→ **SELECTED TEXT**:
Let's take a step back.. after checking all crimps, bending the pin and replacing the relay.. What happens:
-When you start the car
-When you put it in drive
Let me know with the DRL kit in both positions. You have to WAIT at least 15 seconds in each "state" and also at least a minute after switching the DRL kit switch - it's not instant.
let us know whath appens and we'll go for there.
fschambe
05-19-2003, 10:23 AM
last night I was doing the testing in the dark for the als to kick on the lights... when the car starts and the lts turn on to normal evening auto mode the pass side lite is fine the driver side lamp is really dim... same deal for the brights. the BCM notices an incorrect load and flips on the svs light. when the switch is flipped to 'other mode' for lack of description and the system has its rest time, start the car and no lights on no svs either.
ok pause big hmmmmmmmmm
pin 30 is reading infinite ohms to 87a AND 87 when out of car! I hope that's the problem!
off to parts counter!
fschambe
05-19-2003, 10:44 AM
Praise [insert person/item of worship] alleluja
I called parts and they didn't have a replacement relay so I popped it open and one of the contacts were crooked so a little fingering and now all is well... no svs no dim left headlight sorry no warranty for the kit I popped open looking for loose wires... 4 relays and some wires huh? don't worry I didn't get into tracing the internals yet but have you folks thought of sockets and micro relay's? they would cut the kit size down dramatically and if there were a faulty relay it could be swapped out easily... I could not imagine havine to cut the crimps off and mail back the whole thing... I greatly appreciate the time that went into producing this product... reminds me of when I was relaying wires to make an alternating brake-reverse light setup...
one more thing... is it a bug that the fogs flash with the parking lights when locking and unlocking doors? not a complaint I think it's cool
mi2kga
05-19-2003, 07:53 PM
Not a bug really just something that happened and there is really no reason that it should not (no real harm). We could prevent it but it would require more work. As for the design of the unit... we had considered other possibible circuit designs but they were not practical. If a relay were to fail there would be no problem replacing it, and we really have never had that problem. Thus far we have had an <1% product failer rate within the kit. The only pain was the first 30 switches we used (external to the kit) were sheeeet! We had about a 40% failer rate on those and we paid dearly for it and then switched vendors (pun intended).

→ **EXERCISES**:
1. In the DRL kit forum thread, what failure rate did the first 30 switches have?
2. Reproduce the stretch of the DRL kit forum thread from "let us know" through "that's the problem!".
3. List every date-and-time stamp that appears in the DRL kit forum thread.

→ **DATA SHOWN**:
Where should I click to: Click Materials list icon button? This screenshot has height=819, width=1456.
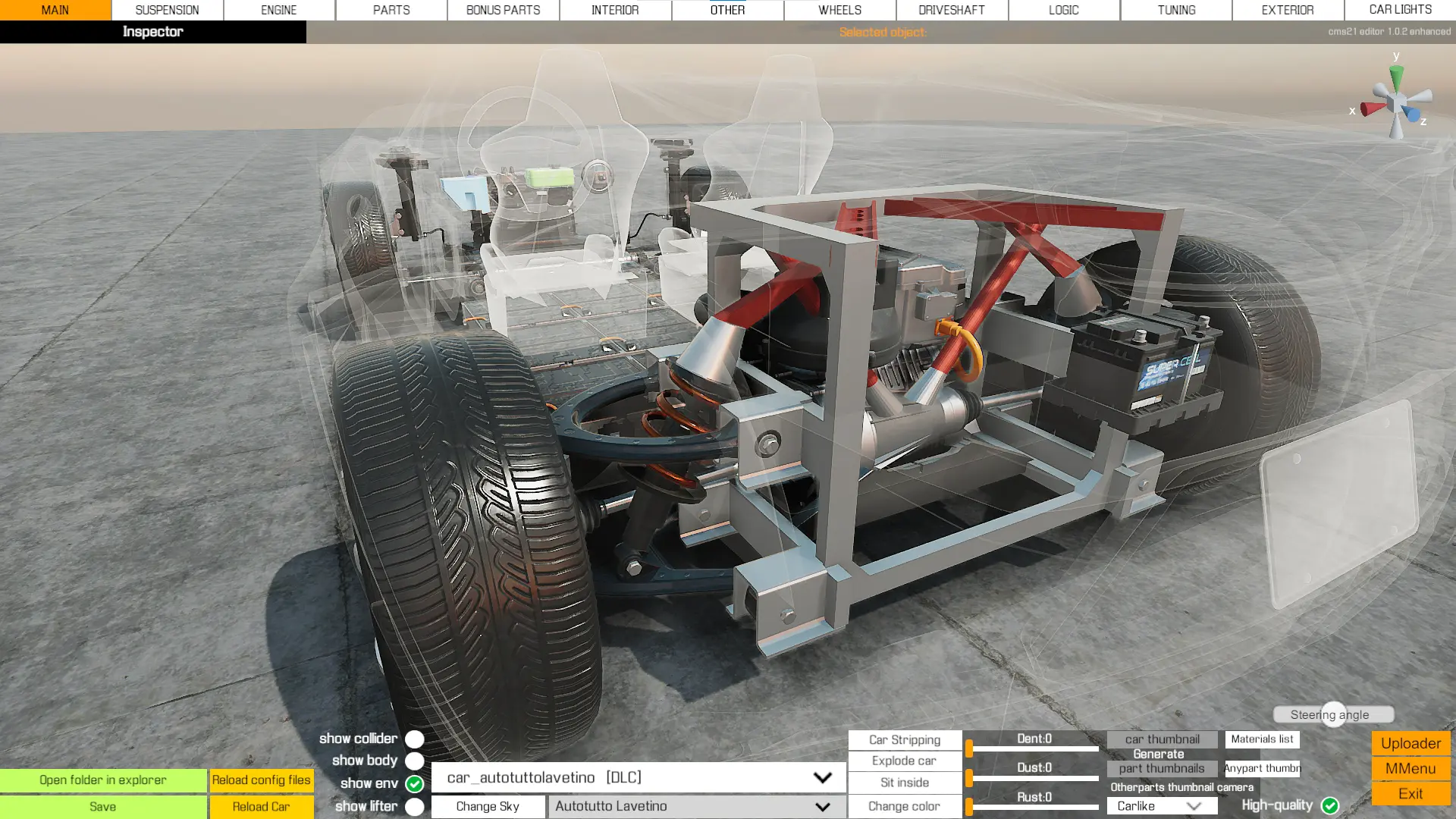(1261, 738)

→ **FULL SOLUTIONS**:
1. About 40%.

2.
let us know whath appens and we'll go for there.
fschambe
05-19-2003, 10:23 AM
last night I was doing the testing in the dark for the als to kick on the lights... when the car starts and the lts turn on to normal evening auto mode the pass side lite is fine the driver side lamp is really dim... same deal for the brights. the BCM notices an incorrect load and flips on the svs light. when the switch is flipped to 'other mode' for lack of description and the system has its rest time, start the car and no lights on no svs either.
ok pause big hmmmmmmmmm
pin 30 is reading infinite ohms to 87a AND 87 when out of car! I hope that's the problem!

3.
05-19-2003, 10:23 AM
05-19-2003, 10:44 AM
05-19-2003, 07:53 PM